裴景臣把半张脸埋进苏清词的颈窝,只有近距离呼吸他身上薰衣草的芬芳,感受他肌肤传递的温度,裴景臣才能勉强安心。

早餐结束后,裴景臣先驾车回了趟家。因为昨晚苏清词心血来潮,说好久没画画了,突然手痒。于是裴景臣一大清早就回家把画具搬来病房,放在巨大的落地窗前,这里采光好,窗外风景也优美。

苏清词坐到画凳上,左手拿着调色盘,右手持笔,朝裴景臣说:“快去上班吧。”

“好。”裴景臣双手搭在苏清词的肩膀上,低头在他嘴唇轻啄一口,笑道,“我走了。”

苏清词说:“想吃哈根达斯。”

裴景臣莞尔:“回来给你带。”

苏清词得寸进尺:“还想喝摩卡咖啡。”

裴景臣说:“只能喝一口。”

苏清词贪得无厌:“还想吃奶油泡芙。”

裴景臣戳戳他的鼻子:“别太过分。”然后又在他嘴唇上啄一口,“还想吃吗?”

苏清词伸双臂勾住裴景臣的脖子,加深了这个轻描淡写的吻。两分钟后,苏清词心满意足的舔舔嘴唇,笑意惑人:“比奶油泡芙甜。”
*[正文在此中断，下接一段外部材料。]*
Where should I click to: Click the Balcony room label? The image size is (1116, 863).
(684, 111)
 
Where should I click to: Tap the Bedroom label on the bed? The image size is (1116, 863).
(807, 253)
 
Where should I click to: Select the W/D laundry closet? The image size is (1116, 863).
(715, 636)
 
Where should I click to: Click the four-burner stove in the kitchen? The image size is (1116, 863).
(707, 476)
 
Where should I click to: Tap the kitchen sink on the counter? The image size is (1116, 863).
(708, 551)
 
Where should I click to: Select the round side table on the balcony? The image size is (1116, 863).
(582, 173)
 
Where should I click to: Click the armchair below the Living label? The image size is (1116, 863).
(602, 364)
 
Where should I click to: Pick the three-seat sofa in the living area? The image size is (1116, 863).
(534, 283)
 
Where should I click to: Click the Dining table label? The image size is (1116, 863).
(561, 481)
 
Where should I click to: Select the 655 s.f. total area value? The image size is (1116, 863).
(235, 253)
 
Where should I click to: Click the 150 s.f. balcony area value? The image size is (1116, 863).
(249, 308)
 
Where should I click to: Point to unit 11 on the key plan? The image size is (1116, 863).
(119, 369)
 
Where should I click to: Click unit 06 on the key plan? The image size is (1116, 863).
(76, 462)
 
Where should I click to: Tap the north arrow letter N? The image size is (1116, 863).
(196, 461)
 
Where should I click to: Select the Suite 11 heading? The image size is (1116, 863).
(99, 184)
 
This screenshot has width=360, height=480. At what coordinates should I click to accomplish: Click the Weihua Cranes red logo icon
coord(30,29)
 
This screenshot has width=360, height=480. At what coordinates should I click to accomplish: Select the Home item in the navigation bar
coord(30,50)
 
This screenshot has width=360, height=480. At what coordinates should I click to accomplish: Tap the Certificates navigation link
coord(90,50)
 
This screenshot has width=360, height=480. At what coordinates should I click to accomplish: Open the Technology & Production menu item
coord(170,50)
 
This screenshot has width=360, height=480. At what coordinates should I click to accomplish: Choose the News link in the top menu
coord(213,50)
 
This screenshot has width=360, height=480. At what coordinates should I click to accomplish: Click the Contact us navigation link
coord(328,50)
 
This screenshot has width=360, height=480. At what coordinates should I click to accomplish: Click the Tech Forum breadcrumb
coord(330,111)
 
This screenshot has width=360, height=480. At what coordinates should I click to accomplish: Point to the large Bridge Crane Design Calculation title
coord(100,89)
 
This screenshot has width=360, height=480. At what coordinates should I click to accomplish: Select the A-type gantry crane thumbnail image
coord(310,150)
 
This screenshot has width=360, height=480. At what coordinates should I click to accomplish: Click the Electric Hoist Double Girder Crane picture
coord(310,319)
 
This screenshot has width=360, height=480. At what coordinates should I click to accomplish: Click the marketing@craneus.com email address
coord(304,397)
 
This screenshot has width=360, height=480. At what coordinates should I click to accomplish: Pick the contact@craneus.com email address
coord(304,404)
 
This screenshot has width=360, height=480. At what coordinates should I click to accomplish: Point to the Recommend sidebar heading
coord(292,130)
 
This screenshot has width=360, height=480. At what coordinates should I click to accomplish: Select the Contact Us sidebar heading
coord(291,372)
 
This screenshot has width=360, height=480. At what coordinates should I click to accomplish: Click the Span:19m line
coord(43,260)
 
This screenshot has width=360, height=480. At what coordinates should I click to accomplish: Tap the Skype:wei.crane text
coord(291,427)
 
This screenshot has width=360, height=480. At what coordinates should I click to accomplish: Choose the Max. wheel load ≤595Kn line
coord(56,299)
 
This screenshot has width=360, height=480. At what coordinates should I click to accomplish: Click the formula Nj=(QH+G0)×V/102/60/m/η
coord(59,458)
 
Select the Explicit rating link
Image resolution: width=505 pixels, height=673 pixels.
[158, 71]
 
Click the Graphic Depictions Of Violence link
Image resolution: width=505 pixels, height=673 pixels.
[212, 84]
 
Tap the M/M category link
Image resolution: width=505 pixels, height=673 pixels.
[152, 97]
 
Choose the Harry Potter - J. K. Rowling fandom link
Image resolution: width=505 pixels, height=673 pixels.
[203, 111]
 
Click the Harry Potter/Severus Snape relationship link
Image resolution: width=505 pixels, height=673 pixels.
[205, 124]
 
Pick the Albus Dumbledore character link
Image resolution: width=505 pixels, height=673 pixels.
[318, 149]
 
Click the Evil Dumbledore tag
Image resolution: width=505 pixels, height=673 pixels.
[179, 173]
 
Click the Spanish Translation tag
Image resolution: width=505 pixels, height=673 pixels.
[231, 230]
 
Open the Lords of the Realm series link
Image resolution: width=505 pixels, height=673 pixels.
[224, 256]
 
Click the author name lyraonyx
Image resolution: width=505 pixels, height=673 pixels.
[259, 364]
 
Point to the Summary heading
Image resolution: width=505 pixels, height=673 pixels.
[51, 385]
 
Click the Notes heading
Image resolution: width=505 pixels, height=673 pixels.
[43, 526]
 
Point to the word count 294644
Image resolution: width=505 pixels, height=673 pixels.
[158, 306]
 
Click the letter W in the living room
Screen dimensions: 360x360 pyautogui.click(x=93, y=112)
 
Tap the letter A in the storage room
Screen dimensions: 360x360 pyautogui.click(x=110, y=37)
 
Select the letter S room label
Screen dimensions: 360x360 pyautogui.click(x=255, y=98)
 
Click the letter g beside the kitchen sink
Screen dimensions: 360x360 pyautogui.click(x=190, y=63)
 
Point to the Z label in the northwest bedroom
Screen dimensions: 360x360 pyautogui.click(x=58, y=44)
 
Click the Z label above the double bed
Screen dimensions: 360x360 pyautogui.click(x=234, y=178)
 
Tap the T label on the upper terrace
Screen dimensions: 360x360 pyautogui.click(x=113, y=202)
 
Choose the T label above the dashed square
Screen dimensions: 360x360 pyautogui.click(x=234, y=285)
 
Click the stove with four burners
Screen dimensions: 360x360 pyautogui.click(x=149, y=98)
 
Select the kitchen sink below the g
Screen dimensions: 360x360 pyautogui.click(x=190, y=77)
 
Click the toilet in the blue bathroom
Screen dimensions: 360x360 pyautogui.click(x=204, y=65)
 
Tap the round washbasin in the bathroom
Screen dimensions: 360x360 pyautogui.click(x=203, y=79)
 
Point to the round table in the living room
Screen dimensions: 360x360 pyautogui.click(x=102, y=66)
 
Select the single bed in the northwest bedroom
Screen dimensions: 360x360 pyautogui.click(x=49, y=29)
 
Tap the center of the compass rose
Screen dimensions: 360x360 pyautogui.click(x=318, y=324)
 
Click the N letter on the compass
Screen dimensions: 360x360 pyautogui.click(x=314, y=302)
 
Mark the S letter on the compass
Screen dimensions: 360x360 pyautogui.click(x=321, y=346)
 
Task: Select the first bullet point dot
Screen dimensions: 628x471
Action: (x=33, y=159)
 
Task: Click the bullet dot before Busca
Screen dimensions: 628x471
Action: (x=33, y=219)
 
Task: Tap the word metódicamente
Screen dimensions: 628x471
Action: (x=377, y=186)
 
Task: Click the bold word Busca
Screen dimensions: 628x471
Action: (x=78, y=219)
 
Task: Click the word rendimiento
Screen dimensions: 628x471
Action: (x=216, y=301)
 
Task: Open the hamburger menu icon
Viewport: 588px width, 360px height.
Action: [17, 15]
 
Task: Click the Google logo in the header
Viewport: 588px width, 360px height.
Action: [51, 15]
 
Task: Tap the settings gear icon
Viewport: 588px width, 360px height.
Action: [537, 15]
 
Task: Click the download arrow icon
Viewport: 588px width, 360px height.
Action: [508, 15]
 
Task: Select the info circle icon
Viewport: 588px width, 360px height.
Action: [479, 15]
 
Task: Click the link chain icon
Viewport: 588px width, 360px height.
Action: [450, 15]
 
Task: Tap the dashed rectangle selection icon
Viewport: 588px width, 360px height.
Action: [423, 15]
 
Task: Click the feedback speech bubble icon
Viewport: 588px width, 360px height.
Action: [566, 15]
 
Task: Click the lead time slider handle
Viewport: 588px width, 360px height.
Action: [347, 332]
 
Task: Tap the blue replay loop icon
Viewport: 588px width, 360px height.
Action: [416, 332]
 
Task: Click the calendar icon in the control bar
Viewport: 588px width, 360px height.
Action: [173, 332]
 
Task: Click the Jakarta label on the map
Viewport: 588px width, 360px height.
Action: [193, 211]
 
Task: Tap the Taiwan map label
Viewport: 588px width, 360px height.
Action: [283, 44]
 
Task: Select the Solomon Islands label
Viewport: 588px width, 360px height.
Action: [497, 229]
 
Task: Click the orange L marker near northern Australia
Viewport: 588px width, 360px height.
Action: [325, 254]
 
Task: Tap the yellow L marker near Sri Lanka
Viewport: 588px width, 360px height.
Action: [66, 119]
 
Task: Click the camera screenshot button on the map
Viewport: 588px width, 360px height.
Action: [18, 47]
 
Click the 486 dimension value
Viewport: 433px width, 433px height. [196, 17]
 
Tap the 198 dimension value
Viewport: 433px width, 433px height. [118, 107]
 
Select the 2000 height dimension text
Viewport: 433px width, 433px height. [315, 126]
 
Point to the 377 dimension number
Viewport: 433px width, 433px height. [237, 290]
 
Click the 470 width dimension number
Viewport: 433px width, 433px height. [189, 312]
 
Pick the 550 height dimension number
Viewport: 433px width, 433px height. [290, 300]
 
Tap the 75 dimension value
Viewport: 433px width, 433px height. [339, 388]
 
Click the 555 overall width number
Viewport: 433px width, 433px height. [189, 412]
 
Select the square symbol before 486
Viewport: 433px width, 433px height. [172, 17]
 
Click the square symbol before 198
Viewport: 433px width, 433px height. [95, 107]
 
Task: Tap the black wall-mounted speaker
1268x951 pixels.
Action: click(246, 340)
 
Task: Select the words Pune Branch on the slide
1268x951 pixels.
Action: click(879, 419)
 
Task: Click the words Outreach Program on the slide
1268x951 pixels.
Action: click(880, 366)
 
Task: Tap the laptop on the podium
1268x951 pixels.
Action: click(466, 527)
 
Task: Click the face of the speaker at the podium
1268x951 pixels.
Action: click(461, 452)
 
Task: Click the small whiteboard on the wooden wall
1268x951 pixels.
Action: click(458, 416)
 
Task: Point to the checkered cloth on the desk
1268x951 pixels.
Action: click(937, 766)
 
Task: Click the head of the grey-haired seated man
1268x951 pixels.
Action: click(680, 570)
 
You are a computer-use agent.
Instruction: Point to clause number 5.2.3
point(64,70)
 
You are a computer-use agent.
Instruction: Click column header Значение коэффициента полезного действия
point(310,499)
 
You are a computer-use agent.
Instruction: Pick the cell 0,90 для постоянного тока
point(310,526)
裴景臣无奈的笑,漆黑的瞳孔划过阵阵极端的克制:“小词,不许撩我。”

苏清词忍笑,放京城的纳税大户去上班,努力为国家做贡献。

好几个月没碰画笔,有点手生,但毕竟是职业画家,可在骨子里灵魂中的东西,稍微画几笔就找到感觉了。

一上午时间过得很快,中午的时候,医院工作人员送来午餐,有鱼有肉,六菜一汤。苏清词去卫生间洗手出来,听到敲门声,来的是吴虑。

后面还跟着许特助。

“我们是在路上遇到的!”吴虑声音拔得很高。

苏清词面色悠悠的道:“哦。”

许特助跟着吴虑进屋,朝苏清词微笑说:“裴总有个临时会议要开,所以命我把这些带给苏先生。”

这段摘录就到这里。